▸ **Collected data entries**:
* * *
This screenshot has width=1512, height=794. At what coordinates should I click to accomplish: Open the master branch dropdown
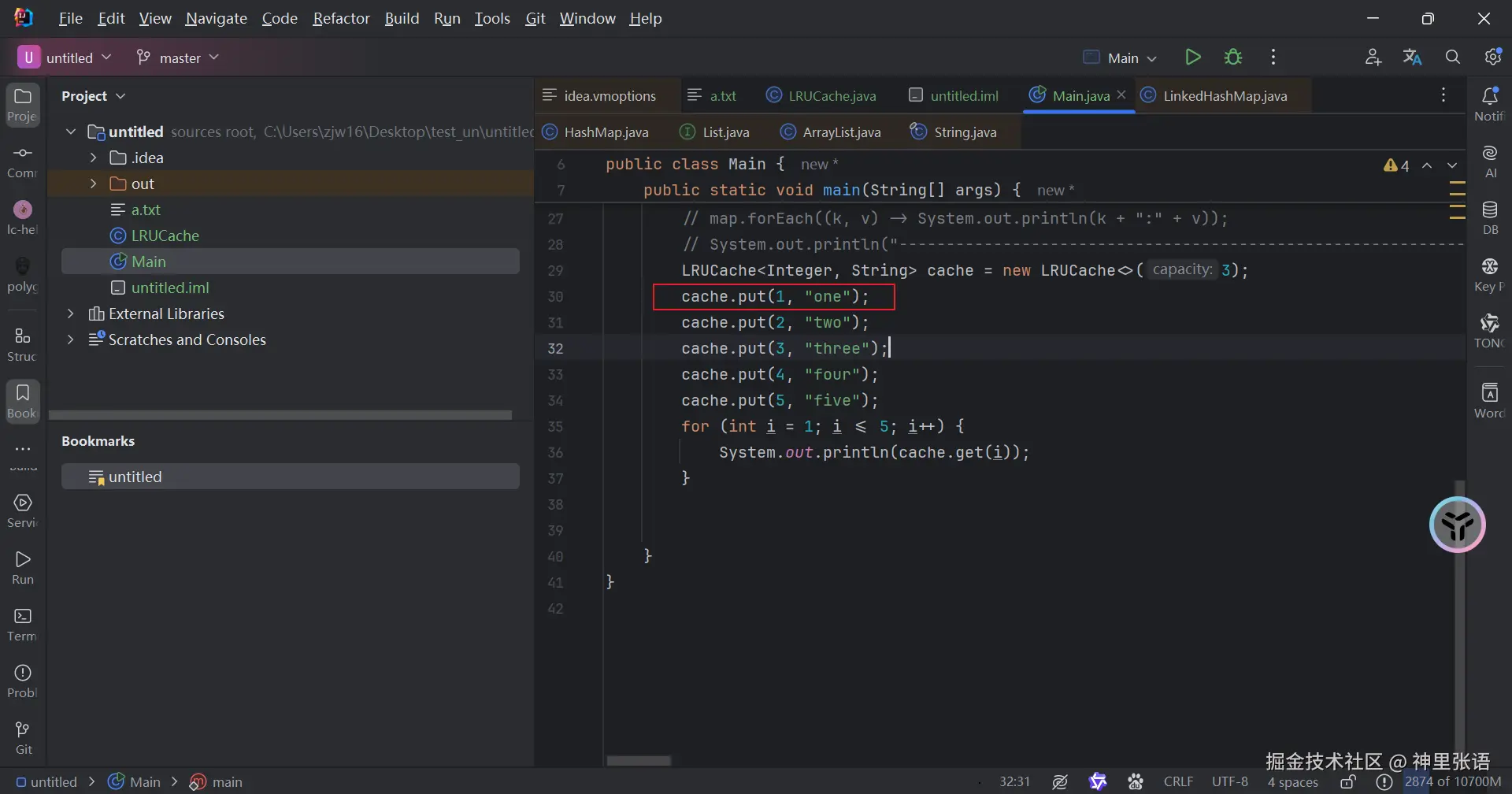click(x=178, y=58)
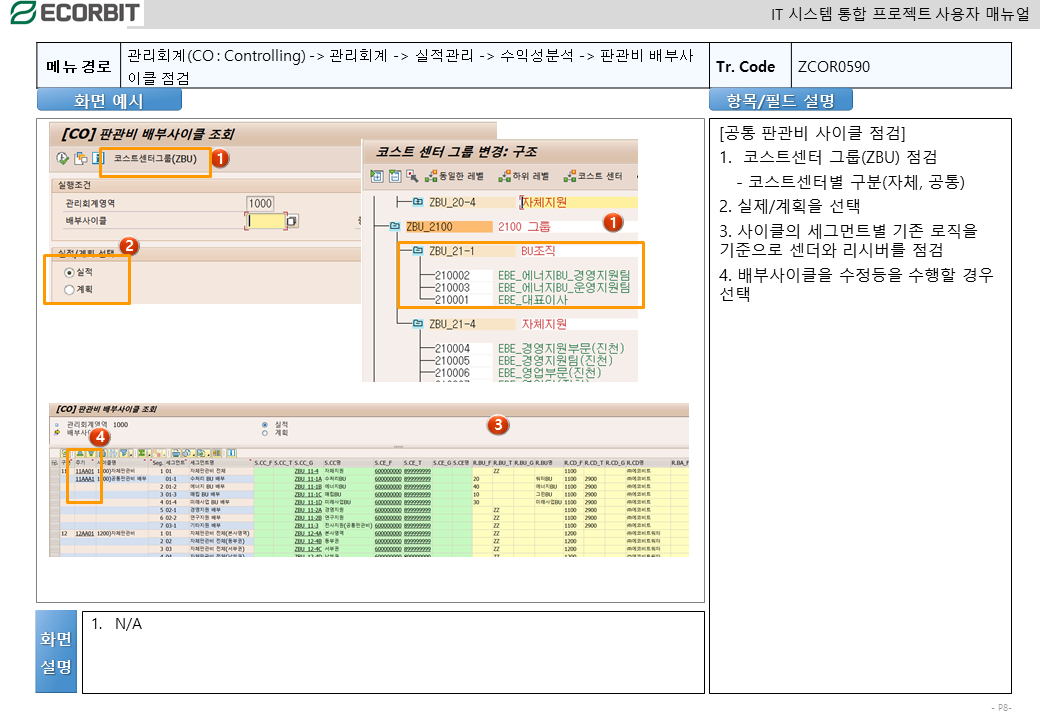This screenshot has height=720, width=1040.
Task: Open the 11AA01 cycle link
Action: 84,471
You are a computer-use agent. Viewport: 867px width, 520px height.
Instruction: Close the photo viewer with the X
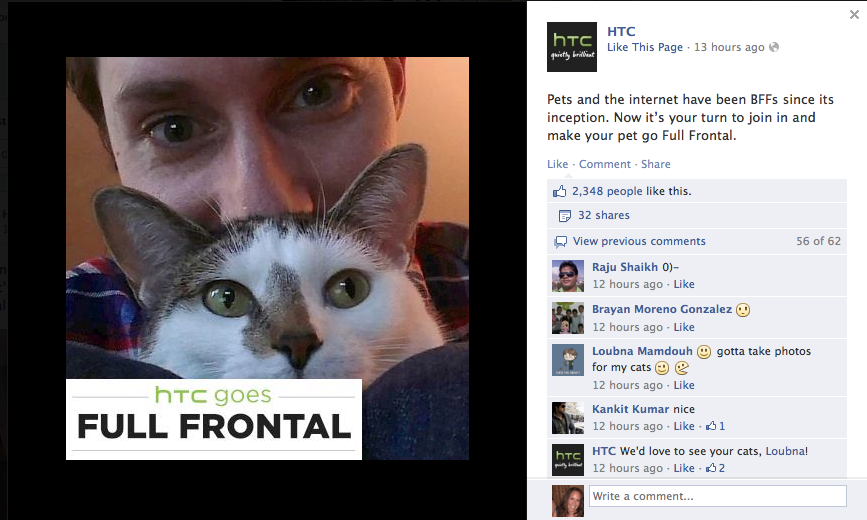pos(854,15)
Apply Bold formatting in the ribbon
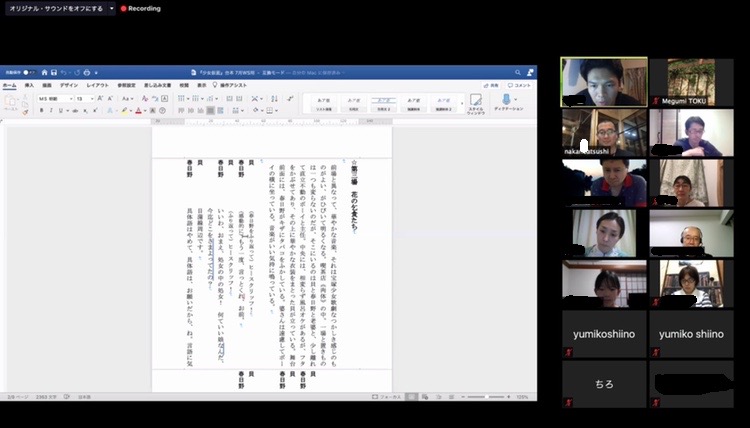The width and height of the screenshot is (750, 428). point(41,110)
* * *
▸ **Exercise**: Your copy must start at the line that holds "You are a computer-use" and end at the last line of the data, both included; it must contain no pictures.

▸ **Written response**:
You are a computer-use agent. Viewport: 867px width, 520px height.
Instruction: Close the photo viewer with the X
pos(854,15)
Apply Bold formatting in the ribbon
The width and height of the screenshot is (750, 428). point(41,110)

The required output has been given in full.